EXERCISE GOAL
Only what runs from the line with "Open the Acorn Court listing title" to the end of the data should appear in the answer, exactly as written and without pictures.

..............................

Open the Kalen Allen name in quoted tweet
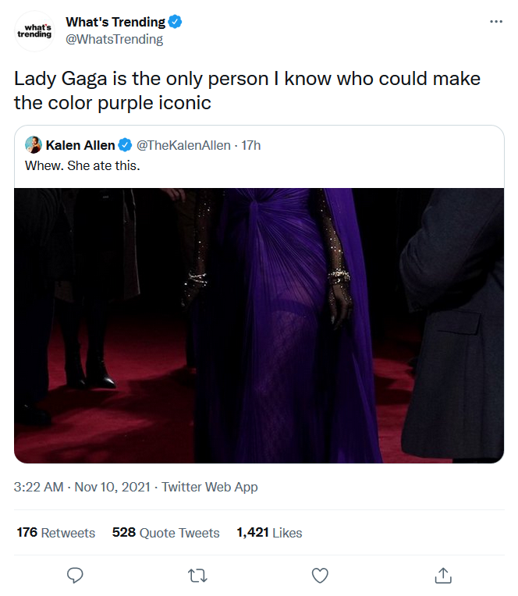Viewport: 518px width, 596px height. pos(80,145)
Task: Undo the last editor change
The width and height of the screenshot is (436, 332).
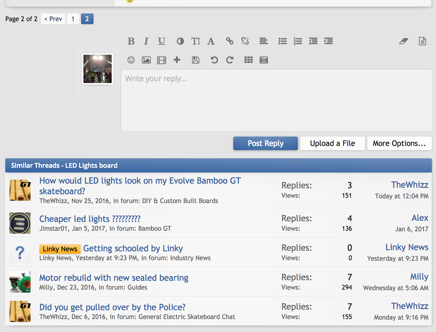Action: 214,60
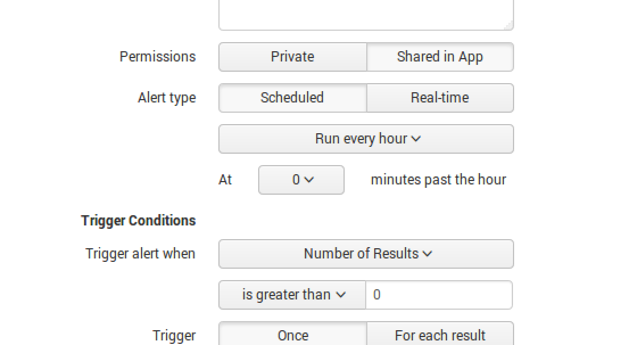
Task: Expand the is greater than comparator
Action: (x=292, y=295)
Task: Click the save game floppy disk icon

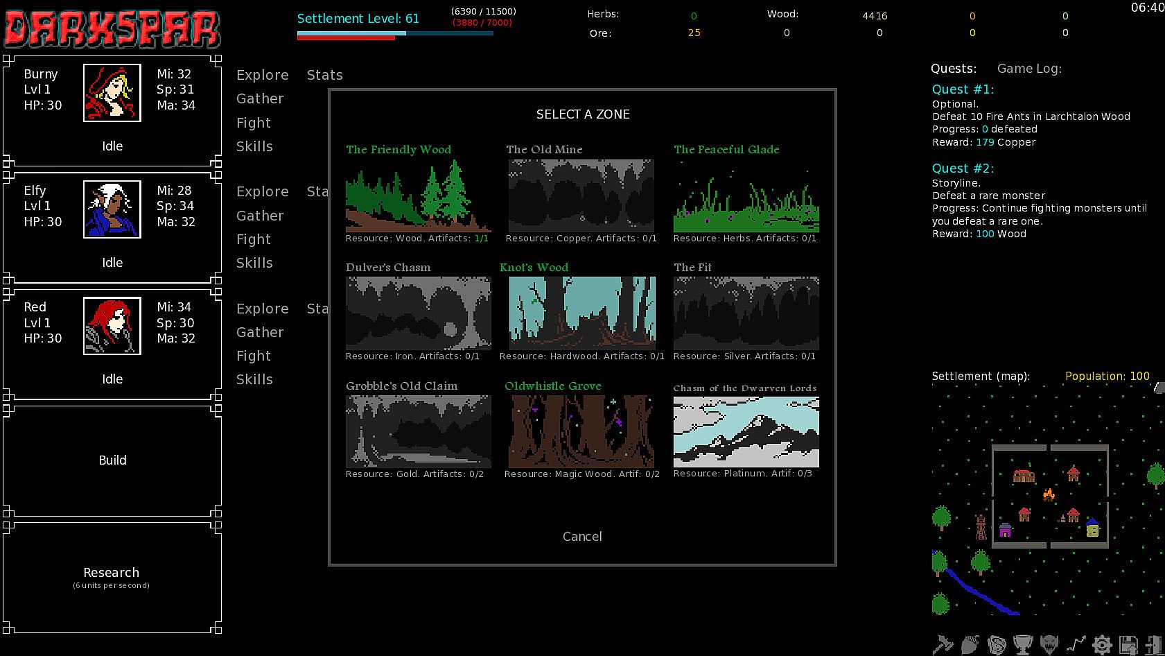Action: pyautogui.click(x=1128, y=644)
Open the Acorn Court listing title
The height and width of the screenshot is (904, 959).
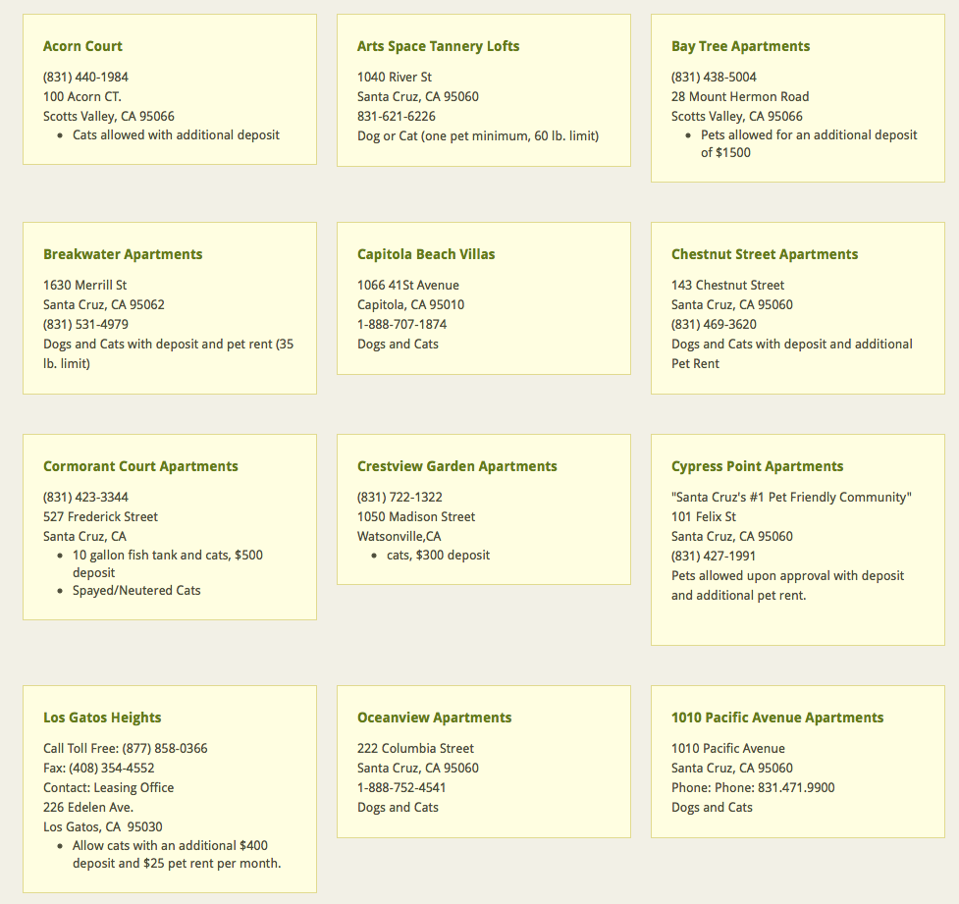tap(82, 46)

..............................

PROBLEM SOLUTION
Open the Acorn Court listing title
The height and width of the screenshot is (904, 959).
tap(82, 46)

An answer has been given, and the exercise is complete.